Requirement — Print the rows below verbatim, each one unchanged and in its original order.

··· Extracted information ···

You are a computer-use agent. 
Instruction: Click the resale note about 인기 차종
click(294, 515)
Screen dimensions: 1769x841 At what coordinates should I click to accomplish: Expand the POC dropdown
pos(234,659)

···

Result for this task —
You are a computer-use agent. 
Instruction: Click the resale note about 인기 차종
click(294, 515)
Screen dimensions: 1769x841 At what coordinates should I click to accomplish: Expand the POC dropdown
pos(234,659)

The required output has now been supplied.